Element lookup records:

● ● ● ● ●

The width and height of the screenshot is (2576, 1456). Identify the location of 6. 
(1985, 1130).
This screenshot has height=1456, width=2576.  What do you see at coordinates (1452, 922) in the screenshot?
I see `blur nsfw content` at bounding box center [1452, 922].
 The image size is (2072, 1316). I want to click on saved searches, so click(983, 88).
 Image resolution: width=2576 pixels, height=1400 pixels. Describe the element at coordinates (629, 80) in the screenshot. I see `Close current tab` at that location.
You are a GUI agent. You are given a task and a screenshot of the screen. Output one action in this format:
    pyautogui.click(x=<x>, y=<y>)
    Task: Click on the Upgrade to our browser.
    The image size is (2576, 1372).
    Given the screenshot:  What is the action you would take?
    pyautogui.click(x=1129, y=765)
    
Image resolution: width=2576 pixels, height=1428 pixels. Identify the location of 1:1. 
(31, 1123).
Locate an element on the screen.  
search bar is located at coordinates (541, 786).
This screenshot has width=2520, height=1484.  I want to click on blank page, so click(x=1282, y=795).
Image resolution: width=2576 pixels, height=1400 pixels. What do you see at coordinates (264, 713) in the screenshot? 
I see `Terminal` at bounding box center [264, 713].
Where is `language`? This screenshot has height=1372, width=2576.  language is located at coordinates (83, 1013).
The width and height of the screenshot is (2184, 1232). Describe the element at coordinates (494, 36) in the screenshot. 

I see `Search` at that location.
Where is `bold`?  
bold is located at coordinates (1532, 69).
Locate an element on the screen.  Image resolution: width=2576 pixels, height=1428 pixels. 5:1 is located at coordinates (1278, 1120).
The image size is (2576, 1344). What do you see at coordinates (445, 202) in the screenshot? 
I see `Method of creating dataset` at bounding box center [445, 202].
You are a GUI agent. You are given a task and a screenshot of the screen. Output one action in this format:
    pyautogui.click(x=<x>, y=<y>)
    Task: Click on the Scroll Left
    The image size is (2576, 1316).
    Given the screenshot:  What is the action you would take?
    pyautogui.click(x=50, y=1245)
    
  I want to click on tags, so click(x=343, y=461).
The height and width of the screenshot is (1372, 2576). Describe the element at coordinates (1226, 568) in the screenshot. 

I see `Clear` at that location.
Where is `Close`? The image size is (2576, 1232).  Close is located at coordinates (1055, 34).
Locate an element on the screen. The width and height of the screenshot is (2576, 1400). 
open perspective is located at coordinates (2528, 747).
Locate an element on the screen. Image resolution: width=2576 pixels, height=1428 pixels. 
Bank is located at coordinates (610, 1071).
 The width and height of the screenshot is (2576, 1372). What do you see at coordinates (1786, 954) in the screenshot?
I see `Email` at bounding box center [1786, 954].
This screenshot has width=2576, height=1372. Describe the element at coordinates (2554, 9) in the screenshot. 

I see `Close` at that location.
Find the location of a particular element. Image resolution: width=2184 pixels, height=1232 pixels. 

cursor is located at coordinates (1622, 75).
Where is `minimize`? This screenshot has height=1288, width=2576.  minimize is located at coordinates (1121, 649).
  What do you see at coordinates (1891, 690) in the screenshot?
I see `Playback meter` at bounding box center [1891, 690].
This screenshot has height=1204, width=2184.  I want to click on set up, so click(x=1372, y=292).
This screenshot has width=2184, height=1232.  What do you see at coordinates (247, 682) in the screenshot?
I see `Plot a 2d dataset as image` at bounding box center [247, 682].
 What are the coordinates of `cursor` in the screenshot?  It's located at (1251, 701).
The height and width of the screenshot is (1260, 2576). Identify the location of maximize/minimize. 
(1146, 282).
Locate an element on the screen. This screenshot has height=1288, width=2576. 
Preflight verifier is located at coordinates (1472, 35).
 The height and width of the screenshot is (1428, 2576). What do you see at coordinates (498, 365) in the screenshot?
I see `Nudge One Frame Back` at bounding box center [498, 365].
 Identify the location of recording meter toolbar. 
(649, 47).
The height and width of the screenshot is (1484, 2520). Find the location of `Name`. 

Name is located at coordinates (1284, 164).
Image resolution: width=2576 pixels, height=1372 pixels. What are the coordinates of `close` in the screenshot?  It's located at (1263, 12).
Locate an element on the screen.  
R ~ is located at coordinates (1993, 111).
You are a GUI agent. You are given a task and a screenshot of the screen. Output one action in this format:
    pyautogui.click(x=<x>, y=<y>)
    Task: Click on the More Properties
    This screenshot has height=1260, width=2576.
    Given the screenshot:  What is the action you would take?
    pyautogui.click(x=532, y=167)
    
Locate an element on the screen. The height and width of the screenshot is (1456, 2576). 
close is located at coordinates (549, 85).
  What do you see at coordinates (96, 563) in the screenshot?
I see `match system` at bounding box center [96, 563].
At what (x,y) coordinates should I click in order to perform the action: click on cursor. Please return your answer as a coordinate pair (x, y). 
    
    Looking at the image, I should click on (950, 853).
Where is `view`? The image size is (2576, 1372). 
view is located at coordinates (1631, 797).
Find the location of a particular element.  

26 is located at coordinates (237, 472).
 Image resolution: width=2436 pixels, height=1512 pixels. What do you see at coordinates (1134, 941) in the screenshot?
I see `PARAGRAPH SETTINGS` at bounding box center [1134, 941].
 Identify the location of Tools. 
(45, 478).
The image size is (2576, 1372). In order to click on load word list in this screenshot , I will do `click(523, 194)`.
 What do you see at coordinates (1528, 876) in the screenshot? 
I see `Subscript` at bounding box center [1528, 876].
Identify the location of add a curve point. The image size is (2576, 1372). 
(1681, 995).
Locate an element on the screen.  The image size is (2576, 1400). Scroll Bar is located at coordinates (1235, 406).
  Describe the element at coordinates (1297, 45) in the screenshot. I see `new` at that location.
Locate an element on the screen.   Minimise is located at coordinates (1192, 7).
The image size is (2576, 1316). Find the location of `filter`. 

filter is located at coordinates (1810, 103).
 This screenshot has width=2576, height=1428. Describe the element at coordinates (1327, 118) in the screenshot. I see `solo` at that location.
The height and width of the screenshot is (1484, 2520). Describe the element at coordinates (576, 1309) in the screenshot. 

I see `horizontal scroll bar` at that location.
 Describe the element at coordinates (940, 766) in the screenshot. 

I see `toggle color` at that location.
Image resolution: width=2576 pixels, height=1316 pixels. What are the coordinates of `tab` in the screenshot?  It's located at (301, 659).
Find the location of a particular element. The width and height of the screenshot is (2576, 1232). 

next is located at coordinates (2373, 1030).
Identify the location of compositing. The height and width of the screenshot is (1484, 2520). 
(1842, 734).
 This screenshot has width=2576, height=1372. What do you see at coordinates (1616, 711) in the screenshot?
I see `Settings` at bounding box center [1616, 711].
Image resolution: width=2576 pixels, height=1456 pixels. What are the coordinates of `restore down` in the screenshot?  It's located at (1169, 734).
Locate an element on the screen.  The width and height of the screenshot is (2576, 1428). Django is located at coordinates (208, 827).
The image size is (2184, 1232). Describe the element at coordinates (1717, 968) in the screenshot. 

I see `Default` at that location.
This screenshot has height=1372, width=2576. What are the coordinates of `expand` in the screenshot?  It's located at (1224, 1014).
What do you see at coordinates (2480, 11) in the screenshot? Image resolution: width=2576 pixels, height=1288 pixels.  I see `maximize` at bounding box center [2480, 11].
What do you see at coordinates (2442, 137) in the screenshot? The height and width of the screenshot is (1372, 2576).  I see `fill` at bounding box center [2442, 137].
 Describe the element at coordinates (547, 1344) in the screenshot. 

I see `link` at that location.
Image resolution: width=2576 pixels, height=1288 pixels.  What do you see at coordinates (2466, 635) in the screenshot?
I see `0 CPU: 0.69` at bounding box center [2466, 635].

● ● ● ● ●

— Exercise details —
Convert the records above into a JSON list of strings with one string per line, skipping any blank lines.

— Expected answer —
[
  "The width and height of the screenshot is (2576, 1456). Identify the location of 6. ",
  "(1985, 1130).",
  "This screenshot has height=1456, width=2576.  What do you see at coordinates (1452, 922) in the screenshot?",
  "I see `blur nsfw content` at bounding box center [1452, 922].",
  " The image size is (2072, 1316). I want to click on saved searches, so click(983, 88).",
  " Image resolution: width=2576 pixels, height=1400 pixels. Describe the element at coordinates (629, 80) in the screenshot. I see `Close current tab` at that location.",
  "You are a GUI agent. You are given a task and a screenshot of the screen. Output one action in this format:",
  "    pyautogui.click(x=<x>, y=<y>)",
  "    Task: Click on the Upgrade to our browser.",
  "    The image size is (2576, 1372).",
  "    Given the screenshot:  What is the action you would take?",
  "    pyautogui.click(x=1129, y=765)",
  "Image resolution: width=2576 pixels, height=1428 pixels. Identify the location of 1:1. ",
  "(31, 1123).",
  "Locate an element on the screen.  ",
  "search bar is located at coordinates (541, 786).",
  "This screenshot has width=2520, height=1484.  I want to click on blank page, so click(x=1282, y=795).",
  "Image resolution: width=2576 pixels, height=1400 pixels. What do you see at coordinates (264, 713) in the screenshot? ",
  "I see `Terminal` at bounding box center [264, 713].",
  "Where is `language`? This screenshot has height=1372, width=2576.  language is located at coordinates (83, 1013).",
  "The width and height of the screenshot is (2184, 1232). Describe the element at coordinates (494, 36) in the screenshot. ",
  "I see `Search` at that location.",
  "Where is `bold`?  ",
  "bold is located at coordinates (1532, 69).",
  "Locate an element on the screen.  Image resolution: width=2576 pixels, height=1428 pixels. 5:1 is located at coordinates (1278, 1120).",
  "The image size is (2576, 1344). What do you see at coordinates (445, 202) in the screenshot? ",
  "I see `Method of creating dataset` at bounding box center [445, 202].",
  "You are a GUI agent. You are given a task and a screenshot of the screen. Output one action in this format:",
  "    pyautogui.click(x=<x>, y=<y>)",
  "    Task: Click on the Scroll Left",
  "    The image size is (2576, 1316).",
  "    Given the screenshot:  What is the action you would take?",
  "    pyautogui.click(x=50, y=1245)",
  "  I want to click on tags, so click(x=343, y=461).",
  "The height and width of the screenshot is (1372, 2576). Describe the element at coordinates (1226, 568) in the screenshot. ",
  "I see `Clear` at that location.",
  "Where is `Close`? The image size is (2576, 1232).  Close is located at coordinates (1055, 34).",
  "Locate an element on the screen. The width and height of the screenshot is (2576, 1400). ",
  "open perspective is located at coordinates (2528, 747).",
  "Locate an element on the screen. Image resolution: width=2576 pixels, height=1428 pixels. ",
  "Bank is located at coordinates (610, 1071).",
  " The width and height of the screenshot is (2576, 1372). What do you see at coordinates (1786, 954) in the screenshot?",
  "I see `Email` at bounding box center [1786, 954].",
  "This screenshot has width=2576, height=1372. Describe the element at coordinates (2554, 9) in the screenshot. ",
  "I see `Close` at that location.",
  "Find the location of a particular element. Image resolution: width=2184 pixels, height=1232 pixels. ",
  "cursor is located at coordinates (1622, 75).",
  "Where is `minimize`? This screenshot has height=1288, width=2576.  minimize is located at coordinates (1121, 649).",
  "  What do you see at coordinates (1891, 690) in the screenshot?",
  "I see `Playback meter` at bounding box center [1891, 690].",
  "This screenshot has height=1204, width=2184.  I want to click on set up, so click(x=1372, y=292).",
  "This screenshot has width=2184, height=1232.  What do you see at coordinates (247, 682) in the screenshot?",
  "I see `Plot a 2d dataset as image` at bounding box center [247, 682].",
  " What are the coordinates of `cursor` in the screenshot?  It's located at (1251, 701).",
  "The height and width of the screenshot is (1260, 2576). Identify the location of maximize/minimize. ",
  "(1146, 282).",
  "Locate an element on the screen. This screenshot has height=1288, width=2576. ",
  "Preflight verifier is located at coordinates (1472, 35).",
  " The height and width of the screenshot is (1428, 2576). What do you see at coordinates (498, 365) in the screenshot?",
  "I see `Nudge One Frame Back` at bounding box center [498, 365].",
  " Identify the location of recording meter toolbar. ",
  "(649, 47).",
  "The height and width of the screenshot is (1484, 2520). Find the location of `Name`. ",
  "Name is located at coordinates (1284, 164).",
  "Image resolution: width=2576 pixels, height=1372 pixels. What are the coordinates of `close` in the screenshot?  It's located at (1263, 12).",
  "Locate an element on the screen.  ",
  "R ~ is located at coordinates (1993, 111).",
  "You are a GUI agent. You are given a task and a screenshot of the screen. Output one action in this format:",
  "    pyautogui.click(x=<x>, y=<y>)",
  "    Task: Click on the More Properties",
  "    This screenshot has height=1260, width=2576.",
  "    Given the screenshot:  What is the action you would take?",
  "    pyautogui.click(x=532, y=167)",
  "Locate an element on the screen. The height and width of the screenshot is (1456, 2576). ",
  "close is located at coordinates (549, 85).",
  "  What do you see at coordinates (96, 563) in the screenshot?",
  "I see `match system` at bounding box center [96, 563].",
  "At what (x,y) coordinates should I click in order to perform the action: click on cursor. Please return your answer as a coordinate pair (x, y). ",
  "    Looking at the image, I should click on (950, 853).",
  "Where is `view`? The image size is (2576, 1372). ",
  "view is located at coordinates (1631, 797).",
  "Find the location of a particular element.  ",
  "26 is located at coordinates (237, 472).",
  " Image resolution: width=2436 pixels, height=1512 pixels. What do you see at coordinates (1134, 941) in the screenshot?",
  "I see `PARAGRAPH SETTINGS` at bounding box center [1134, 941].",
  " Identify the location of Tools. ",
  "(45, 478).",
  "The image size is (2576, 1372). In order to click on load word list in this screenshot , I will do `click(523, 194)`.",
  " What do you see at coordinates (1528, 876) in the screenshot? ",
  "I see `Subscript` at bounding box center [1528, 876].",
  "Identify the location of add a curve point. The image size is (2576, 1372). ",
  "(1681, 995).",
  "Locate an element on the screen.  The image size is (2576, 1400). Scroll Bar is located at coordinates (1235, 406).",
  "  Describe the element at coordinates (1297, 45) in the screenshot. I see `new` at that location.",
  "Locate an element on the screen.   Minimise is located at coordinates (1192, 7).",
  "The image size is (2576, 1316). Find the location of `filter`. ",
  "filter is located at coordinates (1810, 103).",
  " This screenshot has width=2576, height=1428. Describe the element at coordinates (1327, 118) in the screenshot. I see `solo` at that location.",
  "The height and width of the screenshot is (1484, 2520). Describe the element at coordinates (576, 1309) in the screenshot. ",
  "I see `horizontal scroll bar` at that location.",
  " Describe the element at coordinates (940, 766) in the screenshot. ",
  "I see `toggle color` at that location.",
  "Image resolution: width=2576 pixels, height=1316 pixels. What are the coordinates of `tab` in the screenshot?  It's located at (301, 659).",
  "Find the location of a particular element. The width and height of the screenshot is (2576, 1232). ",
  "next is located at coordinates (2373, 1030).",
  "Identify the location of compositing. The height and width of the screenshot is (1484, 2520). ",
  "(1842, 734).",
  " This screenshot has width=2576, height=1372. What do you see at coordinates (1616, 711) in the screenshot?",
  "I see `Settings` at bounding box center [1616, 711].",
  "Image resolution: width=2576 pixels, height=1456 pixels. What are the coordinates of `restore down` in the screenshot?  It's located at (1169, 734).",
  "Locate an element on the screen.  The width and height of the screenshot is (2576, 1428). Django is located at coordinates (208, 827).",
  "The image size is (2184, 1232). Describe the element at coordinates (1717, 968) in the screenshot. ",
  "I see `Default` at that location.",
  "This screenshot has height=1372, width=2576. What are the coordinates of `expand` in the screenshot?  It's located at (1224, 1014).",
  "What do you see at coordinates (2480, 11) in the screenshot? Image resolution: width=2576 pixels, height=1288 pixels.  I see `maximize` at bounding box center [2480, 11].",
  "What do you see at coordinates (2442, 137) in the screenshot? The height and width of the screenshot is (1372, 2576).  I see `fill` at bounding box center [2442, 137].",
  " Describe the element at coordinates (547, 1344) in the screenshot. ",
  "I see `link` at that location.",
  "Image resolution: width=2576 pixels, height=1288 pixels.  What do you see at coordinates (2466, 635) in the screenshot?",
  "I see `0 CPU: 0.69` at bounding box center [2466, 635]."
]